*** Data to use
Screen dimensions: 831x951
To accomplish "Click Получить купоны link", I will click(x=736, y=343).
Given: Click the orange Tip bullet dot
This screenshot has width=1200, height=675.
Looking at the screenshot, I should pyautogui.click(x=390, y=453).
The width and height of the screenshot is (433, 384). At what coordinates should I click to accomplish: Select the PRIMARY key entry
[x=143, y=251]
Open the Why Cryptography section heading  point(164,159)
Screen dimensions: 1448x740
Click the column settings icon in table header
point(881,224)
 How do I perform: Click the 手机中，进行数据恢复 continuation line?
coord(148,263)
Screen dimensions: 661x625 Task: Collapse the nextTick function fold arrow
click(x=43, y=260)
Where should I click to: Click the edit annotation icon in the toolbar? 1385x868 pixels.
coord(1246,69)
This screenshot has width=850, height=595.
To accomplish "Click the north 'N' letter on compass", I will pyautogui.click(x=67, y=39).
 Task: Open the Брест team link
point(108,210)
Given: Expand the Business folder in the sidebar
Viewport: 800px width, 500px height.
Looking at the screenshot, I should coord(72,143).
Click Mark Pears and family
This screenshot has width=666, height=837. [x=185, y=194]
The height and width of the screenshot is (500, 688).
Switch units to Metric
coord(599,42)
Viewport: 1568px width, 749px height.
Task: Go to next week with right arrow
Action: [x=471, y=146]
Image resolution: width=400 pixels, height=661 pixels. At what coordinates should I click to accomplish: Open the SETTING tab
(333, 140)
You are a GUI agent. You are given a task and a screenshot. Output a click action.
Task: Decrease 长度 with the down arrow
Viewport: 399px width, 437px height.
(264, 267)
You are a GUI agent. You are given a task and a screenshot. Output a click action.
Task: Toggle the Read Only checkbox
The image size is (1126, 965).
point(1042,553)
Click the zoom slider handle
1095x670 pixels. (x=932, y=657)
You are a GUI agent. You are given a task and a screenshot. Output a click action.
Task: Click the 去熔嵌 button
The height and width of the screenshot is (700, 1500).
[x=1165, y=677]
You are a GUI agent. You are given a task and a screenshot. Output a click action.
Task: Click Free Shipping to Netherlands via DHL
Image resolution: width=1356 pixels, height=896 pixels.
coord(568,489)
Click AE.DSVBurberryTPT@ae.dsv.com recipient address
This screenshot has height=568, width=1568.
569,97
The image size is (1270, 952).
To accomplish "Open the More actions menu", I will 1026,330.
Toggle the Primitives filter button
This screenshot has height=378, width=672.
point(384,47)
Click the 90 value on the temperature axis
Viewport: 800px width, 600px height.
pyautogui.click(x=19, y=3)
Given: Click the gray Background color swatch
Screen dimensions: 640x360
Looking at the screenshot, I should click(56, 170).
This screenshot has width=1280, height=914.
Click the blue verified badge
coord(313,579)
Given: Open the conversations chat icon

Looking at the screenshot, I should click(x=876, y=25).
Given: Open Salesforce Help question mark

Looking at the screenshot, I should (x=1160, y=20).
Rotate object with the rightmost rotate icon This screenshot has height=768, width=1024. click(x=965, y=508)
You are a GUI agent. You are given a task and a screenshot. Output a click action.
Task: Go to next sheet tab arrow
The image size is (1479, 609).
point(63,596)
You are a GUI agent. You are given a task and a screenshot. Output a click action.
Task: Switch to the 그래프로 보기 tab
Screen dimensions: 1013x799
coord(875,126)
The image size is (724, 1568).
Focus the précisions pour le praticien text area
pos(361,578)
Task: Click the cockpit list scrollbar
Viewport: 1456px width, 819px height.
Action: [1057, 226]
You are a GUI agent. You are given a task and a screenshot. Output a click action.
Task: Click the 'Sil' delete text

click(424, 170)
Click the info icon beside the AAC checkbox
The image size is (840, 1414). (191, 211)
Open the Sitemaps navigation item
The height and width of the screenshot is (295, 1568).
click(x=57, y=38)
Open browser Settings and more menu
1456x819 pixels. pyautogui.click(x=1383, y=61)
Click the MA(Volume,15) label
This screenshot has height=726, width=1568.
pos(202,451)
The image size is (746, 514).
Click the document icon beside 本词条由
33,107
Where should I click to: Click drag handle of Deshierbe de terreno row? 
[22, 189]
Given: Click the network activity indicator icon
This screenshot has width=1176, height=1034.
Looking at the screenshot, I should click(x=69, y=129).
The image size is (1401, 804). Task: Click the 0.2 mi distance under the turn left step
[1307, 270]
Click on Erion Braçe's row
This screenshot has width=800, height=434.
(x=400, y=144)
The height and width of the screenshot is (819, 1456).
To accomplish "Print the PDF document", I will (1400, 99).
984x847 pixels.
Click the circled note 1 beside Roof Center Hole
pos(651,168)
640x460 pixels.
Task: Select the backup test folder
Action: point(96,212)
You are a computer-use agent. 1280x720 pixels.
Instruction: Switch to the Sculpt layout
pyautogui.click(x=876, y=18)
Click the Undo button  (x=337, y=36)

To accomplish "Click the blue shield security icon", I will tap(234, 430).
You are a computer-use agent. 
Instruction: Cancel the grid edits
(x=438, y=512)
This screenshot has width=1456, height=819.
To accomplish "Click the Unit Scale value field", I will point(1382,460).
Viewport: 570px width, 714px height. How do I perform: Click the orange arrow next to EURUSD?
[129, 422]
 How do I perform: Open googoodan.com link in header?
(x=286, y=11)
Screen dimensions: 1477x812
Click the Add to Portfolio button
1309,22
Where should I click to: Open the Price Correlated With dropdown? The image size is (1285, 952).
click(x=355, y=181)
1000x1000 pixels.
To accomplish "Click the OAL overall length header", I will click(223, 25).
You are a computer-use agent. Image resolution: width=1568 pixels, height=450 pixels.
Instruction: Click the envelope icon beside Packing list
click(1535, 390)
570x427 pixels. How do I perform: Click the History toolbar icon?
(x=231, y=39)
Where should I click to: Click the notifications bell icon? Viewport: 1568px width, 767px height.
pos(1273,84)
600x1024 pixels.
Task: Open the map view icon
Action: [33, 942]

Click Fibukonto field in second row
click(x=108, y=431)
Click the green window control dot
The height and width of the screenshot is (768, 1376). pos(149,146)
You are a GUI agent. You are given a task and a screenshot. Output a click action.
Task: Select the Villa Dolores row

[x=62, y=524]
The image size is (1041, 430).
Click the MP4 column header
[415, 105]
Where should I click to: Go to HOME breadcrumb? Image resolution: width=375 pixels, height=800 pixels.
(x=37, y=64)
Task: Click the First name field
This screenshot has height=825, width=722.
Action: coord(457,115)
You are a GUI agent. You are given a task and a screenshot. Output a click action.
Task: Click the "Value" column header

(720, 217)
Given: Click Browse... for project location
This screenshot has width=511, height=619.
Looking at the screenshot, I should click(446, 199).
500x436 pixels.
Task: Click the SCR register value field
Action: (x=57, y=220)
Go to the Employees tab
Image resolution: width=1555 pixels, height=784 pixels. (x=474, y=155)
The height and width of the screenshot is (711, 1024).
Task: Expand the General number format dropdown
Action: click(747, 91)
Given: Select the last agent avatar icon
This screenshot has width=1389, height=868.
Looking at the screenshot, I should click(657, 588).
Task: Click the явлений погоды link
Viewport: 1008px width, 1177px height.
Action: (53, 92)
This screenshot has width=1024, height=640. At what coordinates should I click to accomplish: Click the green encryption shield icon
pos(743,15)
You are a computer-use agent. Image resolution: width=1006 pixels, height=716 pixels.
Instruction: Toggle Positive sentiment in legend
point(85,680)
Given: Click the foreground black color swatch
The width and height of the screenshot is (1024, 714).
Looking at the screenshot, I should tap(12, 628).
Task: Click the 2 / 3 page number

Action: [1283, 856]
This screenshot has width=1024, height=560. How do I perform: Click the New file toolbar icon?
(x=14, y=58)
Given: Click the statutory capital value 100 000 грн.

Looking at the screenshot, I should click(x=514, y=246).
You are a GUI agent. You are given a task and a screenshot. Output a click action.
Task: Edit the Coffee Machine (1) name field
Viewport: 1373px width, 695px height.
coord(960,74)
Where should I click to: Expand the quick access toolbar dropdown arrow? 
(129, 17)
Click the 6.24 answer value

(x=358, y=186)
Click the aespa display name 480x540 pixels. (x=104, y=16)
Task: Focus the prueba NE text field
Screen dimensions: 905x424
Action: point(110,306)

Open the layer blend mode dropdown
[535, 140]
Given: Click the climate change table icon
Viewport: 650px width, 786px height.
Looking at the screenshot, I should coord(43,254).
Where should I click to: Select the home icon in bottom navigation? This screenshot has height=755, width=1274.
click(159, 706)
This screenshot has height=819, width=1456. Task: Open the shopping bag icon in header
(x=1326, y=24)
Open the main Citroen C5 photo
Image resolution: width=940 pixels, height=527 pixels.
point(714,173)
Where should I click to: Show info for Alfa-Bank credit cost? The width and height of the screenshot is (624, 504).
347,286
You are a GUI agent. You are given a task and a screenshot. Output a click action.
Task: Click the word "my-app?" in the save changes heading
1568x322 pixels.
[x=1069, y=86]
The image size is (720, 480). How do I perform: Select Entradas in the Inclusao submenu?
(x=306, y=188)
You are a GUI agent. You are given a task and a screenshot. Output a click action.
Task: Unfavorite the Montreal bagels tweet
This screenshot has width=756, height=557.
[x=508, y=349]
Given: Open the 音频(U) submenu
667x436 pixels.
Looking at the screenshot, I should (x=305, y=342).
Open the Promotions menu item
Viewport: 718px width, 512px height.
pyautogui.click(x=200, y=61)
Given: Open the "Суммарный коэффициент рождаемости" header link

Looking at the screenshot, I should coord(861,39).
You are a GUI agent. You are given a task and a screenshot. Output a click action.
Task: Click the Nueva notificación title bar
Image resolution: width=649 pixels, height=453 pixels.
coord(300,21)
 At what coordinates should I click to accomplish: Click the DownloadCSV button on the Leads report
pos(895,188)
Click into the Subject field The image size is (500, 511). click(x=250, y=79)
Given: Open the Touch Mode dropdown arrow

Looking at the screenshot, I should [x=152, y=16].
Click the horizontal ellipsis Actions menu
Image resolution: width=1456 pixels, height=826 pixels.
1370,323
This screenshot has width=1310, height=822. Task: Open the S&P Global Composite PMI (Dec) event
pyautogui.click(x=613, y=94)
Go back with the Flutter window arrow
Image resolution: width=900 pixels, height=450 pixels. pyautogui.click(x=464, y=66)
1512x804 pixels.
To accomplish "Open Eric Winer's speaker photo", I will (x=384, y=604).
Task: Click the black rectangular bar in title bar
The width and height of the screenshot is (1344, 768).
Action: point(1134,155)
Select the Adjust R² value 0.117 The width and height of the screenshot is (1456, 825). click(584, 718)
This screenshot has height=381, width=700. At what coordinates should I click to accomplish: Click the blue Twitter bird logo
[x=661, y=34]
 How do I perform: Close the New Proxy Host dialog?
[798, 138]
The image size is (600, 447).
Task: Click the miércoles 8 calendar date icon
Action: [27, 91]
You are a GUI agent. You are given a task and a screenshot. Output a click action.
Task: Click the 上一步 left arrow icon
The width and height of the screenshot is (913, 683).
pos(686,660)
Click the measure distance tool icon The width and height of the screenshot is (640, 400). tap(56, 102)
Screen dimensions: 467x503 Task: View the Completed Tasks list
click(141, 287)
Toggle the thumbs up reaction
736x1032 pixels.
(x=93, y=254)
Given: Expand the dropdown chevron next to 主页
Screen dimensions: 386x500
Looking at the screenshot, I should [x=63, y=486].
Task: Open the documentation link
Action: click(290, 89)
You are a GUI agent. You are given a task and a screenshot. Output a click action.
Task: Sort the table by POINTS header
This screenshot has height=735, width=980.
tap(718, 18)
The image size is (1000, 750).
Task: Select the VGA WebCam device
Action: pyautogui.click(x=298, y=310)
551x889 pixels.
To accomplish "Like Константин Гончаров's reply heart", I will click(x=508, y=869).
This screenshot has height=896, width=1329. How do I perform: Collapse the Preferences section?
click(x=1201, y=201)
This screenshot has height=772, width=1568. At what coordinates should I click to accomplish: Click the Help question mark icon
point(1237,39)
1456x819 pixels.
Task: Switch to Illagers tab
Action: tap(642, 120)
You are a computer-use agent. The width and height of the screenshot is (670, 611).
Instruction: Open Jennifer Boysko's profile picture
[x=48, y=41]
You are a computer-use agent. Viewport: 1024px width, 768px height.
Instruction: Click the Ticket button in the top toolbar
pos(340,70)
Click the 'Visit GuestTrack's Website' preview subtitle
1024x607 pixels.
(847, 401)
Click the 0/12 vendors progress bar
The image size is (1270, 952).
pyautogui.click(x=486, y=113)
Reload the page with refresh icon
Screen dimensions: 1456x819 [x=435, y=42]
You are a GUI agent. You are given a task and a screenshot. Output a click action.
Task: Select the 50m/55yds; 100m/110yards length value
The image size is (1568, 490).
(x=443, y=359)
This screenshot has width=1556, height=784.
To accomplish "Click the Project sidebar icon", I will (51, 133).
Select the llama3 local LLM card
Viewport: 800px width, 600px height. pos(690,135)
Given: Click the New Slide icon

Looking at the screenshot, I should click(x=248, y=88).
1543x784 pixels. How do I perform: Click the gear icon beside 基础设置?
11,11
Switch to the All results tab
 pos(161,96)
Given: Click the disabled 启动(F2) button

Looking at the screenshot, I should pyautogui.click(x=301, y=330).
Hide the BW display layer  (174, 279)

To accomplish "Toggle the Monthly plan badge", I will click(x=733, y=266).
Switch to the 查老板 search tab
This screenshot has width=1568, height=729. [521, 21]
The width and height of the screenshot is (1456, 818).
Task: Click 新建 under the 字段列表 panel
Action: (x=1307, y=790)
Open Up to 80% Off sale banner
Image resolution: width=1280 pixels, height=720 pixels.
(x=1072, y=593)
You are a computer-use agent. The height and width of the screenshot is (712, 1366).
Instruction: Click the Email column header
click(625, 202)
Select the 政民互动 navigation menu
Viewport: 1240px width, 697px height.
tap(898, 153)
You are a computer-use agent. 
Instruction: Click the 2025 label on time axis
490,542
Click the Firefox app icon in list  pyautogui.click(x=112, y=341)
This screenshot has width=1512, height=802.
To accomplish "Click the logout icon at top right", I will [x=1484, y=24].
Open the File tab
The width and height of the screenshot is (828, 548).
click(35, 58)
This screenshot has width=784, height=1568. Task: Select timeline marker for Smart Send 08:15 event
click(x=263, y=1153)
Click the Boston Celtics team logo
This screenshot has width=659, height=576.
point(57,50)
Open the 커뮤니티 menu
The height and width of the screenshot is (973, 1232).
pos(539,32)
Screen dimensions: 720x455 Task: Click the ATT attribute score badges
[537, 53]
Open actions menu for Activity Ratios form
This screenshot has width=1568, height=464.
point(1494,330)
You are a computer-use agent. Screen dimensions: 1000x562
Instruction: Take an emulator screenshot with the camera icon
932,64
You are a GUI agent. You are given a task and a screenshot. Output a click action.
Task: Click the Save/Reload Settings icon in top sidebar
******
Count the lines in the listing above that contain the string "label", treating case as significant. Reply with the number only.

» **Result of this exercise**
2